There seems to be change afoot in the world of corporate registries and how they hold and display addresses for directors.  A small change at this point but one we expect to gather momentum.

Historically registries required companies to provide full residential address for directors.  The addresses are normally required upon incorporation, at the time of lodgment of an annual return and frequently trigger the lodgment of an update when the director changes residential address.

This address is commonly then entered into the public register.  In a modern world where public registries are easily accessed online this publication of private information seems surprisingly out of step with individual privacy.

There are not too many places where one can go and find the private address of individuals online so easily.

The United Kingdom changed this requirement with the introduction of the Companies Act 2006. UK Companies have to keep two registers of directors.  The first is a register of directors, which will contain all the directors’ particulars except for the residential address and the second a register of directors’ residential addresses.

Companies must inform Companies House of both addresses for each of its directors. Companies House puts the service address on the public register, but keep the residential address secure and only allows certain people to see it.

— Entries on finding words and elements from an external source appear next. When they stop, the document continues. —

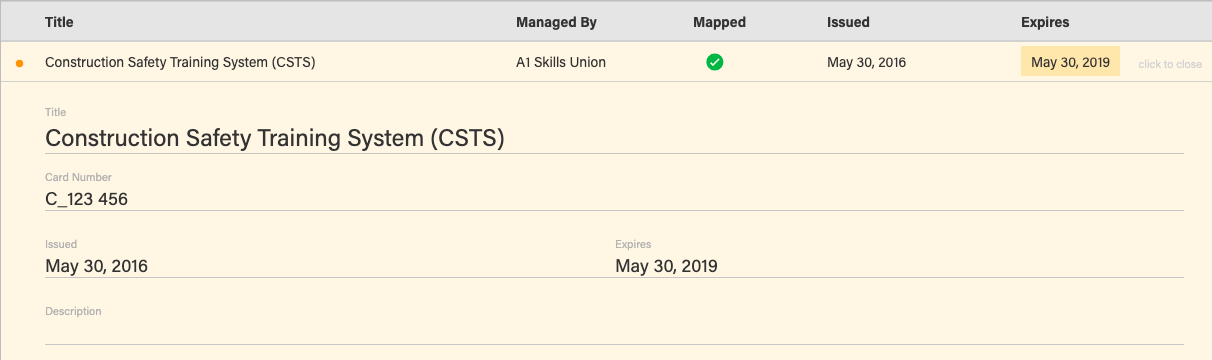Open the Expires date field May 30, 2019
1212x360 pixels.
899,266
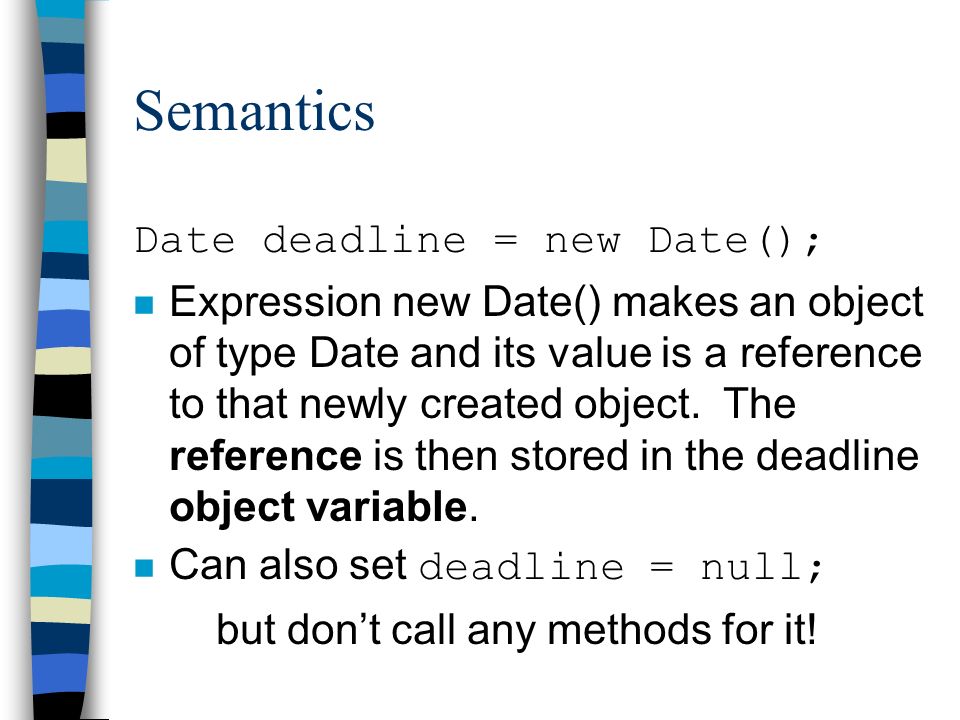Click the decorative striped left border
The image size is (960, 720).
[x=61, y=360]
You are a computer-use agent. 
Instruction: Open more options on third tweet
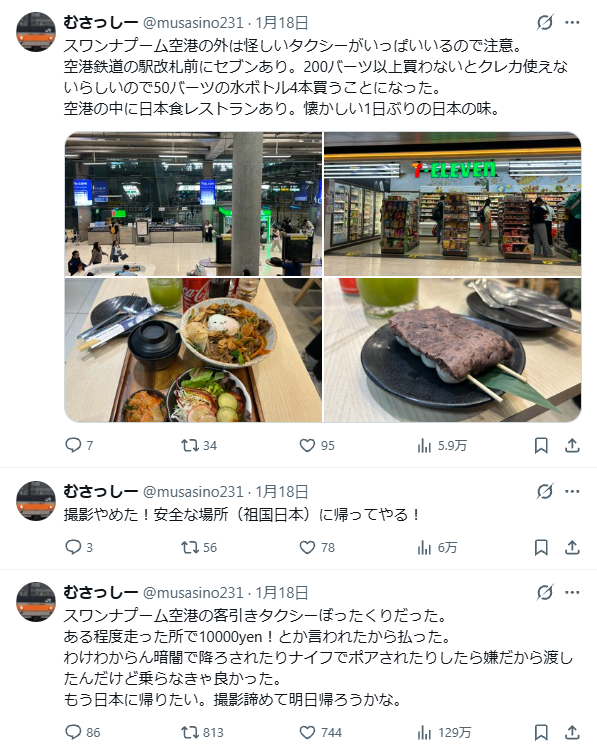(x=572, y=592)
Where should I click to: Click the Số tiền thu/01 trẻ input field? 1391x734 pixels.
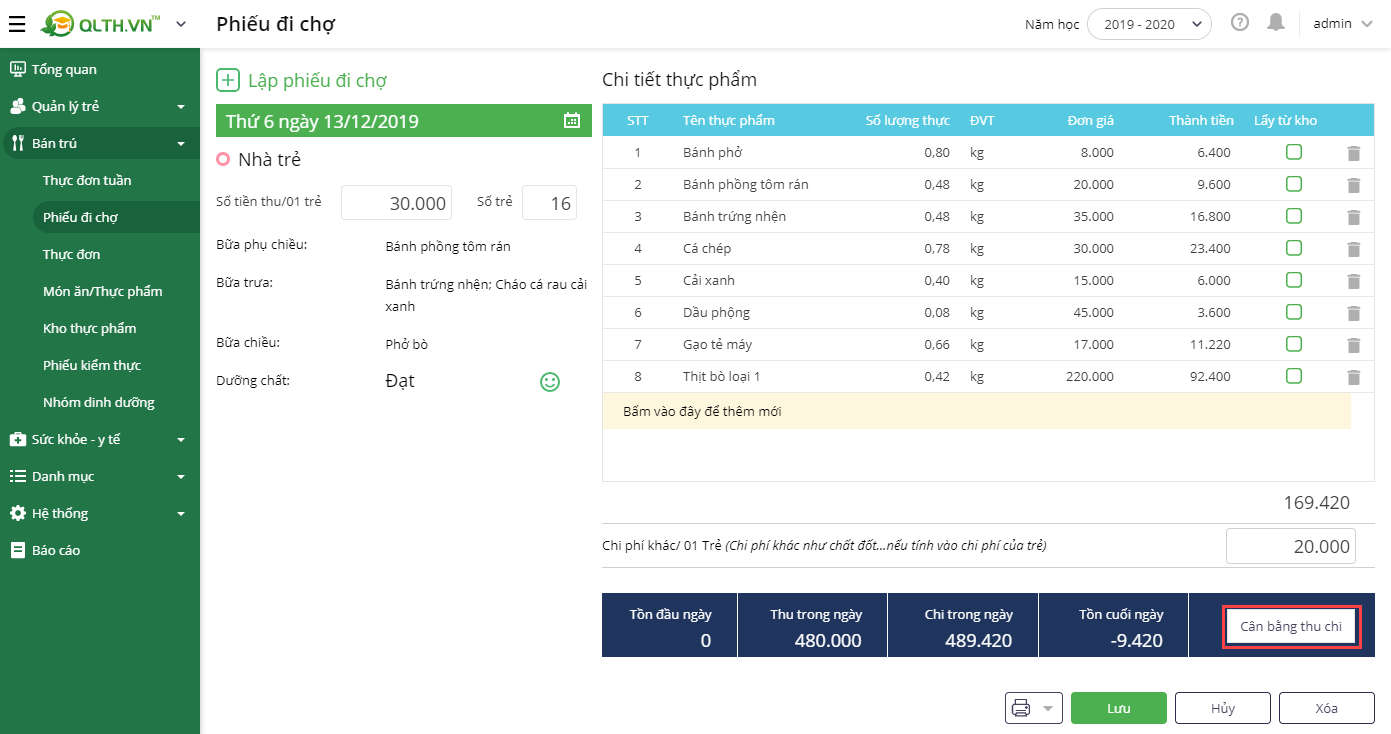coord(396,203)
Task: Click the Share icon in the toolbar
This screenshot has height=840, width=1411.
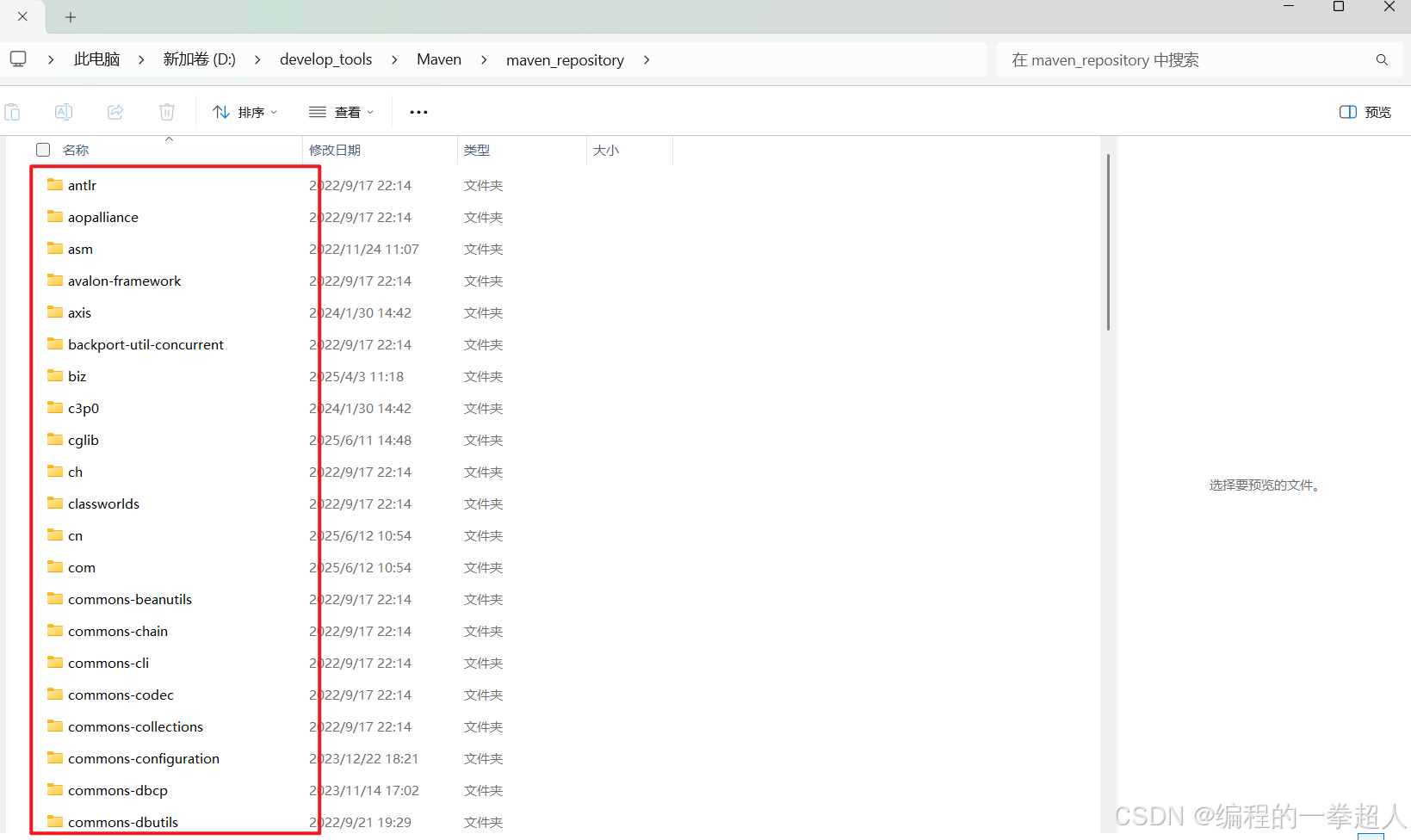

Where the two addresses are the same for a director, the company can enter the service address in the register of directors, and simply enter “same as service address” in the register of directors’ residential addresses.

Corporations Canada, the Federal companies register has recently introduced a similar amendment to the Canada Business Corporations Act, the Canada Not-for-Profit Corporations Act and the Canada Cooperatives Act.

The amendment enables the provision of  an address for service other than a residential address for directors.

Corporations Canada advises that an address for service is an address where legal documents can be delivered, and must be accepted by the director or someone on their behalf, and where an acknowledgement or delivery receipt can be provided, if required. As with the UK an address for service can be the residential address of the director or a business address.

There are two advantages we can see in this approach.  One obviously relates to privacy, it allows directors to keep their residential address private and off public registers.

The second relates to integrity.  It is clear that in order to keep residential addresses private (for legitimate reasons such as personal safety) directors have been known to provide other addresses.  With an approach such as that taken by the UK directors are more likely to provide accurate information to the registry when they know how this information will be used, that is the residential address will be held privately by the registry and the address for service displayed to the world.

The UK provisions make it clear that the directors’ residential address can be share with specified agencies, typically enforcement agencies.

Modern registries make it easy to manage these lodgments.  Catalyst BR allows either the director or their agent along with the registry to update the changes and manage the privacy and visibility rules simply.

We expect that more registries will adopt provisions similar to those in the UK and Canada.